Cette décision, de nature à peser sur la reprise économique, entraîne de lourds effets distorsifs pour plusieurs secteurs économiques majeurs, comme l'industrie, le commerce et les services financiers.


* 1 Cf. commentaire de l'article 1 er du présent projet de loi de finances rectificative.

* 2 Il s'agit toutefois d'une condition nécessaire mais pas suffisante pour sortir du volet correctif du pacte de stabilité. En effet, aux termes des « Spécifications relatives à la mise en oeuvre du pacte de stabilité et de croissance et lignes directrices concernant le contenu et la présentation des programmes de stabilité et de convergence » adoptées le 5 juillet 2016 par le comité économique et financier, une décision sur l'existence d'un déficit excessif ne peut être abrogée « que si, selon les prévisions de la Commission européenne, le déficit ne dépassera pas la valeur de référence de 3 % du PIB prévue par le traité au cours de la période de prévision » .

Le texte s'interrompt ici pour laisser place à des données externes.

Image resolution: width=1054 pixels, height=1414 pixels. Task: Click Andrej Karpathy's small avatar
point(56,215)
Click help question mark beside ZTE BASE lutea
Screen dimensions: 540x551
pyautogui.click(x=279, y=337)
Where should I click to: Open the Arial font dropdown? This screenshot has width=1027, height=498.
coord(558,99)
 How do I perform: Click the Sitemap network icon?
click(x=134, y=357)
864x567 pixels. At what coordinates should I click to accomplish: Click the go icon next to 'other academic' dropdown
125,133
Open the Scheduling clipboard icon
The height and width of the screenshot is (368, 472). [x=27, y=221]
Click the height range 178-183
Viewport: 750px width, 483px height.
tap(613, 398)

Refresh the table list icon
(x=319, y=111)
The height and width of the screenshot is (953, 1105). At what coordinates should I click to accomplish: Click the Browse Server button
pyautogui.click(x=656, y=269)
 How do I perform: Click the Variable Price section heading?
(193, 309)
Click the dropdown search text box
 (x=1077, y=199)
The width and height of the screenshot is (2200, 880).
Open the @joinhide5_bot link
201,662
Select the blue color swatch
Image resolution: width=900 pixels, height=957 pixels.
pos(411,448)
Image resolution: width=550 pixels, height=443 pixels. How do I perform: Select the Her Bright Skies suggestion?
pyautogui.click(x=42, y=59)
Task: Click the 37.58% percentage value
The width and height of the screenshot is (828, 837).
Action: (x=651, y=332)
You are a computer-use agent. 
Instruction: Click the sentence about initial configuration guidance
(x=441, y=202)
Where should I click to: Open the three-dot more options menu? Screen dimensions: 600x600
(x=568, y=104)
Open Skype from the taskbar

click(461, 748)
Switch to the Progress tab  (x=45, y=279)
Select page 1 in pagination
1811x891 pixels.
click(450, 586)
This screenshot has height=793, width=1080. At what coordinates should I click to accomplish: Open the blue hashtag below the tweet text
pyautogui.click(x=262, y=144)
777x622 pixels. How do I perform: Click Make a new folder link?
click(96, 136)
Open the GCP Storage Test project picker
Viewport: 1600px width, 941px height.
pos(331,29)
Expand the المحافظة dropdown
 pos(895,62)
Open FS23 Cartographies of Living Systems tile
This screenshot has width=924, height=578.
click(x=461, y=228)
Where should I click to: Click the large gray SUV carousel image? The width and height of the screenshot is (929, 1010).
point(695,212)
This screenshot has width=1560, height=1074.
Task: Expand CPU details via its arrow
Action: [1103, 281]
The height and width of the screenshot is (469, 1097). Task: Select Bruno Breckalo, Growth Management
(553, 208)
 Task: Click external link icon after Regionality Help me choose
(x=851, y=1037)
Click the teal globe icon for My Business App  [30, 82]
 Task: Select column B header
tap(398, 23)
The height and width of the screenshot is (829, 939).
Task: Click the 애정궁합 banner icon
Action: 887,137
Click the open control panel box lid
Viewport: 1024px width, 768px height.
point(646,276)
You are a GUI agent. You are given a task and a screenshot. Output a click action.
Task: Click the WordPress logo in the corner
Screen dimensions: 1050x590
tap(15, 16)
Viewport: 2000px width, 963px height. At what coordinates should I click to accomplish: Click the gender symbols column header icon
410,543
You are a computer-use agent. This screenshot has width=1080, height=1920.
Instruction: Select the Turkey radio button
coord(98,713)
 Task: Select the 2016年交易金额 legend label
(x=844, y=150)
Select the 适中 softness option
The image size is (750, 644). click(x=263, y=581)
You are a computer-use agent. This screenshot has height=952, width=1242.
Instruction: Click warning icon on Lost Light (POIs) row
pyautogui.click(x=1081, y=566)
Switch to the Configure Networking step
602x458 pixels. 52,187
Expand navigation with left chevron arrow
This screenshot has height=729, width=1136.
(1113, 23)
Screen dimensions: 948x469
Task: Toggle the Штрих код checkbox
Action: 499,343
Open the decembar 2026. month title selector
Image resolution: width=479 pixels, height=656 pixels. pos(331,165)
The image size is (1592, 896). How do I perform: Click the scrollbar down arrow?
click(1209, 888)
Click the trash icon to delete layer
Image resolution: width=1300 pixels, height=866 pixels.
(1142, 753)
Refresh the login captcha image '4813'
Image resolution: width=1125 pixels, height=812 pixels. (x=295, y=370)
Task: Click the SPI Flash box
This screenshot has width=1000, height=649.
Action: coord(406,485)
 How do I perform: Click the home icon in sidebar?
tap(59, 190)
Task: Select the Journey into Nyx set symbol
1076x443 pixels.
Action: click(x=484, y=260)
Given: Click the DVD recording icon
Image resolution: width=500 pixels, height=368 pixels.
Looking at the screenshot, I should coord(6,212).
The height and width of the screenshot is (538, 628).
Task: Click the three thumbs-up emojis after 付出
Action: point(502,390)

* 3 Le 27 avril 2009, le Conseil avait adopté une recommandation demandant à la France de corriger son déficit excessif en 2012 au plus tard. Un délai supplémentaire lui a toutefois été accordé à trois reprises par les recommandations du 27 avril 2009, du 21 juin 2013 et du 10 mars 2015.

* 4 https://ec.europa.eu/info/sites/info/files/economy-finance/fr_ministre_bruno_le_maire.pdf

* 5 Le Gouvernement estime en particulier que, le Conseil constitutionnel ayant seulement dit pour droit de façon générale la non-compatibilité avec la Constitution de l'article 235 ter ZCA du code général des impôts, la charge doit être enregistrée à la date à laquelle la valeur de l'obligation est déterminée de façon fiable par l'administration fiscale.

* 6 Avis n° HCFP-2017-5 relatif au premier projet de loi de finances rectificative pour l'année 2017, 30 octobre 2017.